Cristeros

Vaincre ou mourir.

Curieux, non ? un film empli de héros farouches et romanesques, de beaux paysages exotiques, de dévouements et sacrifices magnifiques, de combats violents, réalisé avec de gros moyens et qui n’a connu, hors d’un cercle restreint, qu’une toute petite notoriété militante ? Pas si curieux que ça, finalement, surtout en regard de la date où il est sorti, il y a une dizaine d’années (2012). Reparaitrait-il aujourd’hui grâce au succès merveilleux et inattendu de Vaincre ou mourir où 300.000 spectateurs ont pu vivre l’épopée de François-Athanase de Charette et découvrir, s’il en était besoin, la réalité du génocide vendéen, Cristeros aurait peut-être quelque chance d’émouvoir et de troubler les spectateurs. Et surtout d’être distribué dans un bon éventail de salles parisiennes et provinciales.

En 1917, après le conflit féroce pour le Pouvoir entre les fameux Pancho Villa et Emiliano Zapata est proclamée au Mexique une Constitution singulière à interprétation bizarre. En 1926 le président franc-maçon Plutarco Calles (Rubén Blades) fait appliquer plus strictement les mesures antireligieuses déjà fort rigides de cette Constitution ; c’est encore pire qu’en France en 1905 : expulsion des prêtres étrangers, interdiction pour tous les ecclésiastiques de porter l’habit ordinal puis de célébrer la messe, haineuses mesures contre toute pratique religieuse, profanation des églises et des lieux sacrés : ce qu’on a vu en France pendant la Terreur, en Espagne aux premiers mois du Frente popular : la persécution.

La grande majorité de la population mexicaine est indignée, scandalisée par des profanations constantes et très vite se crée une Ligue de défense de la liberté religieuse. Toute la question est de savoir, pour les chrétiens, s’ils vont entrer dans une rébellion armée ou user de tous les artifices règlementaires (les textes, les pétitions, les manifestations) pour conserver leurs prérogatives et leur fierté d’être ce qu’ils sont. C’est sans doute là que Cristeros manque un peu de qualité : on est bien conscient des tracas et cas de conscience qui vont se présenter à tous ces hommes si différents : bourgeois tranquilles, prêtres persécutés, gens de la rue fervents et décidés : il faut organiser tout cela, créer une armée capable de lutter contre les fédérales du président Calles ; président qui voit monter l’exaspération contre des mesures de plus en plus violentes et impopulaires.

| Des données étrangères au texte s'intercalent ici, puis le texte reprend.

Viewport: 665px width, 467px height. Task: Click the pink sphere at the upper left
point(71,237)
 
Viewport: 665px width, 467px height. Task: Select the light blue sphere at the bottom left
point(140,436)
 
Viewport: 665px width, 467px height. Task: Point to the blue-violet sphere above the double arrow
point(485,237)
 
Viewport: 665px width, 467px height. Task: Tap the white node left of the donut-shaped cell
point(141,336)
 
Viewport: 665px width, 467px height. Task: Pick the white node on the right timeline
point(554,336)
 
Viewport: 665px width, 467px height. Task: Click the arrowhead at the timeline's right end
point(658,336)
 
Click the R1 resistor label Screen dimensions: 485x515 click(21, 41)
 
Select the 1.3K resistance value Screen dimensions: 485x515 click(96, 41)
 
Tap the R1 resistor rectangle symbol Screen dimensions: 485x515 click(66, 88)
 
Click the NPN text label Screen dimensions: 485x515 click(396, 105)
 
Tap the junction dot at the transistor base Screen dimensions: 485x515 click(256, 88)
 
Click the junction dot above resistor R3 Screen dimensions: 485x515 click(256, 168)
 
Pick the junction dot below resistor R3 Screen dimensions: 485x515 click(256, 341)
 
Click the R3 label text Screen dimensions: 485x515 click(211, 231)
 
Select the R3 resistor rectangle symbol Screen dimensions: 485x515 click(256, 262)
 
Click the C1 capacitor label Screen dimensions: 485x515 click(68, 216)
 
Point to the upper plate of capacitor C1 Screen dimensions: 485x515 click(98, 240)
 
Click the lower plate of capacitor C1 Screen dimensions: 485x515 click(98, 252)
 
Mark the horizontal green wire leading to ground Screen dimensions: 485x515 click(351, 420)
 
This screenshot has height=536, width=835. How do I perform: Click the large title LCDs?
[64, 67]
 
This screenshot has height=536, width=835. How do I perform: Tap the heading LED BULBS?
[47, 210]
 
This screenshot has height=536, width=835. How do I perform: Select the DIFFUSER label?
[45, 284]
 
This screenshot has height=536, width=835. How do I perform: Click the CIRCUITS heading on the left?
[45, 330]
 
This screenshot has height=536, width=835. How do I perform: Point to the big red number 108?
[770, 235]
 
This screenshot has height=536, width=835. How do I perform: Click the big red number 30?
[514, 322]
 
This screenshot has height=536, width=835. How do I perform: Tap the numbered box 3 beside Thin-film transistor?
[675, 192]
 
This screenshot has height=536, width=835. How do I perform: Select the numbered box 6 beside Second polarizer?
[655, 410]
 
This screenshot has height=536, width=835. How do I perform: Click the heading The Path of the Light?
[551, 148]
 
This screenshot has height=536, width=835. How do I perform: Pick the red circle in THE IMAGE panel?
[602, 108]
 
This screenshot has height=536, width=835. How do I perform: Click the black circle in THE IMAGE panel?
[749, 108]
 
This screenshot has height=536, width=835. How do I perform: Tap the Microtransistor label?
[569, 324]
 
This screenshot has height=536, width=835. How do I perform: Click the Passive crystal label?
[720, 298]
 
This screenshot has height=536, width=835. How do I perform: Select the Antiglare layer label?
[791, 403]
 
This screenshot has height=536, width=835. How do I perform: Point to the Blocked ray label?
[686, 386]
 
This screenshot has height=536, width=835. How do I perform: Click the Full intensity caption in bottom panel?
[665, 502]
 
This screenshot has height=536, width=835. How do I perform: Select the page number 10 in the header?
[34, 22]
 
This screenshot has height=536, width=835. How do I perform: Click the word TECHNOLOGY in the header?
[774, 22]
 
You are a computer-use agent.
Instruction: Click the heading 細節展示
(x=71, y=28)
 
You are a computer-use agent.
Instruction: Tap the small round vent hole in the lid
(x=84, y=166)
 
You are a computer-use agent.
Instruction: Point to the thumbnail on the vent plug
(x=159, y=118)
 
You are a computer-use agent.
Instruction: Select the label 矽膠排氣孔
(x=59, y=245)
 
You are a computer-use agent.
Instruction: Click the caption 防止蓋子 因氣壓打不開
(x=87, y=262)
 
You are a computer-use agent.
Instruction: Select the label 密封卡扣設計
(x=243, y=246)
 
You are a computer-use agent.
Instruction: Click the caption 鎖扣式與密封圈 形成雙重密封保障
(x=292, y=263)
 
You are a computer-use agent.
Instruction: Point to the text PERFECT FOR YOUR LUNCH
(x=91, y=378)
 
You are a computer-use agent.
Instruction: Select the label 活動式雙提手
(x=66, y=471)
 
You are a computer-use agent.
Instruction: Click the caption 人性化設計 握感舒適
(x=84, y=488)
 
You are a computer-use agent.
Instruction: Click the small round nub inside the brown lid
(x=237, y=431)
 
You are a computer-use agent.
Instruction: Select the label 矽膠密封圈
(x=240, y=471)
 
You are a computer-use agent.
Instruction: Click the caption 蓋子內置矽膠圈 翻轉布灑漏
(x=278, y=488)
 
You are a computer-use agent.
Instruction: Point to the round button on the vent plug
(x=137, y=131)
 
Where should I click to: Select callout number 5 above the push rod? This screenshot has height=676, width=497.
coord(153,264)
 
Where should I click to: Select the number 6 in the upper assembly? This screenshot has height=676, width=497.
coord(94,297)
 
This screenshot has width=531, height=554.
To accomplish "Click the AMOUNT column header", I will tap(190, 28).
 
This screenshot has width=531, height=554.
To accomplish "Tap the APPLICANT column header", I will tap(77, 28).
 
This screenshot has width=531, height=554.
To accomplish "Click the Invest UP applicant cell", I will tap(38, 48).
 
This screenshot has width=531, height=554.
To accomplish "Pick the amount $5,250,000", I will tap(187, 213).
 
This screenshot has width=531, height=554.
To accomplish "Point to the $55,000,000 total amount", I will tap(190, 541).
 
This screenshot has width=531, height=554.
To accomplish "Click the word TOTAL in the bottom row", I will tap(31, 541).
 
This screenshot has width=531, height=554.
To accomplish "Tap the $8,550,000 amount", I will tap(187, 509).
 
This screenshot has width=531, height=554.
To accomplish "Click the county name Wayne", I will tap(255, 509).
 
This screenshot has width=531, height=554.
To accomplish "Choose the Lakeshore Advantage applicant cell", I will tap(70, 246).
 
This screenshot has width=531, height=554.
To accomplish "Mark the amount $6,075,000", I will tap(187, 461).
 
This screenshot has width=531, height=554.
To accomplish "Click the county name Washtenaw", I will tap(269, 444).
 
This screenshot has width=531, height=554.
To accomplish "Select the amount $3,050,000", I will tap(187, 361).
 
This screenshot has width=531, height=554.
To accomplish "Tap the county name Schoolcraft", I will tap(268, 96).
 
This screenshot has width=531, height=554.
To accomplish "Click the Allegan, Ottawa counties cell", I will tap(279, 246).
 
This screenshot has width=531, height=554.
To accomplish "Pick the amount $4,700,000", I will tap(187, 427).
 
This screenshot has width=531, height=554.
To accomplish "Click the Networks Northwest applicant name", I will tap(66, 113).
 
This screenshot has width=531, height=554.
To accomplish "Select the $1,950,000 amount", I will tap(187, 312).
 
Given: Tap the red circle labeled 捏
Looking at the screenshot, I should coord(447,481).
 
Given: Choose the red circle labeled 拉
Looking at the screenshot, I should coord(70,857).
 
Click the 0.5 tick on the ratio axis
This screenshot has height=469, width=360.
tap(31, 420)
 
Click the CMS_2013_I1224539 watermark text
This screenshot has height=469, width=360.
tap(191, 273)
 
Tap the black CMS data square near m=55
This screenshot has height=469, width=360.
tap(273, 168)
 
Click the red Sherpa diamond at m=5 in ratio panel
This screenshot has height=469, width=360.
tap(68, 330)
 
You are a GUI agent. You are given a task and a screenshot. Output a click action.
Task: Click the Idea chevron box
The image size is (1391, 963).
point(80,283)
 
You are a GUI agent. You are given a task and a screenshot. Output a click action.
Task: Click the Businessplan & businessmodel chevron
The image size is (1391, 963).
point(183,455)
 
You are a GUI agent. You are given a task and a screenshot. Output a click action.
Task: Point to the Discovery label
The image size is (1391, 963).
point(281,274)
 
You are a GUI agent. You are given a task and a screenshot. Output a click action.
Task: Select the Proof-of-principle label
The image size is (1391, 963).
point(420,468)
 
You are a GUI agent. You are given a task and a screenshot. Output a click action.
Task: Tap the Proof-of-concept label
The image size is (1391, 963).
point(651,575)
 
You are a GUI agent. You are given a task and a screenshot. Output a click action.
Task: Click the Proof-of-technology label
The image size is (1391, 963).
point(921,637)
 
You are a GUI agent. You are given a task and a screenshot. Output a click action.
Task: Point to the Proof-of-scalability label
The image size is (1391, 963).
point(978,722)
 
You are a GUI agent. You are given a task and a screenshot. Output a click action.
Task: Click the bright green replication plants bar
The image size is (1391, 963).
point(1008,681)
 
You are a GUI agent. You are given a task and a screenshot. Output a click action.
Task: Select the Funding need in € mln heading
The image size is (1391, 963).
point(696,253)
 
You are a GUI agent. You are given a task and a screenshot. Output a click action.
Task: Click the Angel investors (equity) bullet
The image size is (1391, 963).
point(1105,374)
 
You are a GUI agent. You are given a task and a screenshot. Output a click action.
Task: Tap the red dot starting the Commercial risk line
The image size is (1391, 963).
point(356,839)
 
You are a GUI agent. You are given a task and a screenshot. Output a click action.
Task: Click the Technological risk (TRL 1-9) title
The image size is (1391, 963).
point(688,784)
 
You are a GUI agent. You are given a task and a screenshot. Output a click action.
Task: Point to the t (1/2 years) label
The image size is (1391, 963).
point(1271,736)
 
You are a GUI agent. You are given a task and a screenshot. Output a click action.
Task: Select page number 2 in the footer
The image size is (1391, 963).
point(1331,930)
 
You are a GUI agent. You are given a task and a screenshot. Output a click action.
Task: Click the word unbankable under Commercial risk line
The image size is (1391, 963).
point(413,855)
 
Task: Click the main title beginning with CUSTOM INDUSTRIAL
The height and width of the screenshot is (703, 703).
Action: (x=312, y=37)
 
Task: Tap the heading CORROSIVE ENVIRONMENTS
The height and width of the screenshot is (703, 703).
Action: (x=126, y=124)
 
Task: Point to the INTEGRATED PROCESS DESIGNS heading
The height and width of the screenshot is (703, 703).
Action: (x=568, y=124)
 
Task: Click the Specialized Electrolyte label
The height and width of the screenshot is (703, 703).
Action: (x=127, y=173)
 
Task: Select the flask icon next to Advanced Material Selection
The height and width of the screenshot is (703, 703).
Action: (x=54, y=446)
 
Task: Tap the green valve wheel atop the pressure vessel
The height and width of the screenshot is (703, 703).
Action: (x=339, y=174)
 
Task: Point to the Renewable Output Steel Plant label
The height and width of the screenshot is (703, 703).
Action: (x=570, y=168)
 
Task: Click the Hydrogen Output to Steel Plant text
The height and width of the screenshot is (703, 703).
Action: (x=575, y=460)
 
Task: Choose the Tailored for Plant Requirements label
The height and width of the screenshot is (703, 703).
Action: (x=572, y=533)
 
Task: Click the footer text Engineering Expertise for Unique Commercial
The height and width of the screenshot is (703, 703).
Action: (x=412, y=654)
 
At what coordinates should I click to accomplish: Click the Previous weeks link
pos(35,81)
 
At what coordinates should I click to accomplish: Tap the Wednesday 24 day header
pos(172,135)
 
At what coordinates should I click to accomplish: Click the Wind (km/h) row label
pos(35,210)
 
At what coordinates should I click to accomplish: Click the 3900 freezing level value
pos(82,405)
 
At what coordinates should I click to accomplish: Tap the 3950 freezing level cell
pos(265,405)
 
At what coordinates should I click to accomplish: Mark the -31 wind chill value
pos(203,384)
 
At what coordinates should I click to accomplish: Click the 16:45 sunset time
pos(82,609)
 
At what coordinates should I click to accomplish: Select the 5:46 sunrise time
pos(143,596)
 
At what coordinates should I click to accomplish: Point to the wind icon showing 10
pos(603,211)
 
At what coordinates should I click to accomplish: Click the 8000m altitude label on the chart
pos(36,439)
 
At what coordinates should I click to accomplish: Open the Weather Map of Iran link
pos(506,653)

La guerre des Cristeros s’apparente davantage, au plan stratégique, à celle menée par les Chouans en Bretagne ou en Normandie qu’à celle des Vendéens, du Maine, de l’Anjou, du Poitou : ce n’est pas une levée en masse qui va livrer, sur le terrain, des batailles rangées : c’est une guerre d’embuscades, de coups fourrés, de coups de mains, âpre, violente, cruelle, où les adversaires ne se font pas merci : chacun a en soi le souvenir d’épouvantes commises par l’ennemi sur les siens : on se venge, on se rend coup pour coup: c’est le propre, hélas, de toutes les guerres civiles où l’on sait bien pourquoi on veut tuer l’autre…

 Les Vendéens, conscients de leur insuffisance militaire, sont souvent allés chercher – quelquefois vigoureusement – leurs seigneurs pour les diriger : Lescure, La Rochejaquelein, Sapinaud, Royrand et avant tout Charette. Et de la même façon les Cristeros vont aller demander au plus prestigieux des stratèges mexicains de se mettre à leur tête : Enrique Gorostieta Velarde (Andy Garcia), médiocre chrétien désormais opulent qui ne détesterait pas de laisser passer l’orage mais qui s’ennuie pourtant de fabriquer bourgeoisement des gâteaux. Qui ne se laisse décider presque à contre-cœur, sans bien d’enthousiasme pour la Cause.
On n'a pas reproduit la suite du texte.